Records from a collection
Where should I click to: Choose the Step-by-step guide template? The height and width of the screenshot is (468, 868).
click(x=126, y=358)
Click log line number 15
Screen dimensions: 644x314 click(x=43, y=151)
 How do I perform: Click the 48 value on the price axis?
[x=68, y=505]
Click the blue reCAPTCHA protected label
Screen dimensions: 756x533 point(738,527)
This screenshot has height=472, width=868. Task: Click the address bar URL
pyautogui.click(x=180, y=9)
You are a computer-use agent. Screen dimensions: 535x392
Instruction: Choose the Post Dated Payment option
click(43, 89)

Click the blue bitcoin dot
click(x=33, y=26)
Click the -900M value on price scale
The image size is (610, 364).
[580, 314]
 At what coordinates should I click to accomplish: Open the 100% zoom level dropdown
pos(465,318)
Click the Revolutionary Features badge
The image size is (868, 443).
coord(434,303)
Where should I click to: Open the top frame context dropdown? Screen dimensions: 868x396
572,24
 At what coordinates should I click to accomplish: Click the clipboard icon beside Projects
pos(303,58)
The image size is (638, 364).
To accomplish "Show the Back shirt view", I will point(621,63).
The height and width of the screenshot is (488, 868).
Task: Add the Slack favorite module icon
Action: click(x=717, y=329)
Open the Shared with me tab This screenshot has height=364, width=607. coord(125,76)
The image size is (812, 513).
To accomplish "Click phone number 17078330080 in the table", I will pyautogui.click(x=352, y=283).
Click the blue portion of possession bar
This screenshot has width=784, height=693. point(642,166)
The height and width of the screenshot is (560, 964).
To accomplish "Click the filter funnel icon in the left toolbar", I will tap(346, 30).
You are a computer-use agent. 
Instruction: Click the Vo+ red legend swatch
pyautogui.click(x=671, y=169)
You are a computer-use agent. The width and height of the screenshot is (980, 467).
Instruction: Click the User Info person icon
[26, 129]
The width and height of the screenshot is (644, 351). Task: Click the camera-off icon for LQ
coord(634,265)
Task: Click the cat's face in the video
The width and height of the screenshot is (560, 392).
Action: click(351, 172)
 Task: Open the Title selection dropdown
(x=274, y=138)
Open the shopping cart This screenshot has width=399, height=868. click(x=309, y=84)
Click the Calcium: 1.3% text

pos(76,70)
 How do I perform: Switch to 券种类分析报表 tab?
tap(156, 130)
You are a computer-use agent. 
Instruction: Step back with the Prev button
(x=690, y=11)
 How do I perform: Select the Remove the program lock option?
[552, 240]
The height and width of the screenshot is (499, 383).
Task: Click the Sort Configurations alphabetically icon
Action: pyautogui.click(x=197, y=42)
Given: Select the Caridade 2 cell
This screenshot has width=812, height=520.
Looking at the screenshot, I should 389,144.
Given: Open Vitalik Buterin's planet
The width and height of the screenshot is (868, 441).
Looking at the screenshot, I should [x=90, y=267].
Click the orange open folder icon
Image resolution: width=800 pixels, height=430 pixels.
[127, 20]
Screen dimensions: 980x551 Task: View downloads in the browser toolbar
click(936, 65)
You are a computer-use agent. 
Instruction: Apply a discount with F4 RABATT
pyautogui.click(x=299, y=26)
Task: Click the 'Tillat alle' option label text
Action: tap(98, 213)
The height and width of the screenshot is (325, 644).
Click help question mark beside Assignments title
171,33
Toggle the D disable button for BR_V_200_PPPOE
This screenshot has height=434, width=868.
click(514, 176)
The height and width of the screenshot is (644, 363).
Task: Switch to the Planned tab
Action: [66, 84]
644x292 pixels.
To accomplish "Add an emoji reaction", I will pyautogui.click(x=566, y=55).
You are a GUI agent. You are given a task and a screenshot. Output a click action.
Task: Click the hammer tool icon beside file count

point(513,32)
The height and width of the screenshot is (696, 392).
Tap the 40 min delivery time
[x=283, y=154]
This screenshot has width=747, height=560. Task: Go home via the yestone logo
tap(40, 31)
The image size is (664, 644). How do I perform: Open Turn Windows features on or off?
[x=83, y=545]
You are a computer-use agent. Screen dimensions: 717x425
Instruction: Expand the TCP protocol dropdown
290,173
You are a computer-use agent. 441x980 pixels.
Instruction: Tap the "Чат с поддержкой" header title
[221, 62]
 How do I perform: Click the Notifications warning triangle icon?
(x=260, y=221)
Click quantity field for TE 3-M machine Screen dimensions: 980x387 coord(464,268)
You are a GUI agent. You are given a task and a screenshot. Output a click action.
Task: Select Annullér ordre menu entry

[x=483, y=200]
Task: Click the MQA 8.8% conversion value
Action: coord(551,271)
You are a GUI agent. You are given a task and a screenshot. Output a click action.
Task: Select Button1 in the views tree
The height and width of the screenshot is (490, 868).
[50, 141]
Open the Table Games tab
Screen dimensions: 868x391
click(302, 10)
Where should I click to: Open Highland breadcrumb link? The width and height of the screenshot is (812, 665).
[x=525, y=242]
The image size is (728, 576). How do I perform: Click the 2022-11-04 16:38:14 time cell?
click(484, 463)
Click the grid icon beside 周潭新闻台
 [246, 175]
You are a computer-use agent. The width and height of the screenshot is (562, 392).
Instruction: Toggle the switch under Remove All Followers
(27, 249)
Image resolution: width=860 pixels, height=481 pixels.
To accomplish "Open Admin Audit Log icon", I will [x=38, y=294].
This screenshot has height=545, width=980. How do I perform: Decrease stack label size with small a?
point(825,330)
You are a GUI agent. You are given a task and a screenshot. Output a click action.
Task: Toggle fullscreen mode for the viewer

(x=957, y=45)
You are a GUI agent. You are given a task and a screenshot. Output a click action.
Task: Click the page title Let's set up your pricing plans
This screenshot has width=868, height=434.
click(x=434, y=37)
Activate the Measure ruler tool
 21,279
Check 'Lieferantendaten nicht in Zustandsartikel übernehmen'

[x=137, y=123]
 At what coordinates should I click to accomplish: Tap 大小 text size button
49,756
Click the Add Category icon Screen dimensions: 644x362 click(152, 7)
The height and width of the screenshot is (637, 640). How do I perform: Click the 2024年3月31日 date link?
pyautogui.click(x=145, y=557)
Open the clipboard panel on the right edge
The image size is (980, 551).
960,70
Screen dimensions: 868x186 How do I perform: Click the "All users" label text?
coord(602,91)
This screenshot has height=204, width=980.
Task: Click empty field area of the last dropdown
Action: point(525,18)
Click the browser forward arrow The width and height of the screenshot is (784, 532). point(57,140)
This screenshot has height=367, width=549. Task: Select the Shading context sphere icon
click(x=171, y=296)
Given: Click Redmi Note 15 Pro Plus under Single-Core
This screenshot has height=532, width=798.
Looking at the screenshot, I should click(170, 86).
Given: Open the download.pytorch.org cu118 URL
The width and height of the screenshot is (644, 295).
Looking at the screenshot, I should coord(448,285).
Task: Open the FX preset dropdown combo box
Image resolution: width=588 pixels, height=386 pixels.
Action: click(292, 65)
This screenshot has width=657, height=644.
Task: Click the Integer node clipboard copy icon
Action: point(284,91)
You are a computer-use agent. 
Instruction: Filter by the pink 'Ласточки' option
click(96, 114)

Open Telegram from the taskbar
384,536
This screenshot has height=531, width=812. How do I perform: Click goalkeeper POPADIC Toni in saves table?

- YOUR GOAL -
For this exercise, please output exactly the lines above starting at the line with "Instruction: Apply a discount with F4 RABATT" and ending at the line with "The height and width of the screenshot is (325, 644).", ends included.

- ANSWER TO THIS PROBLEM -
Instruction: Apply a discount with F4 RABATT
pyautogui.click(x=299, y=26)
Task: Click the 'Tillat alle' option label text
Action: tap(98, 213)
The height and width of the screenshot is (325, 644).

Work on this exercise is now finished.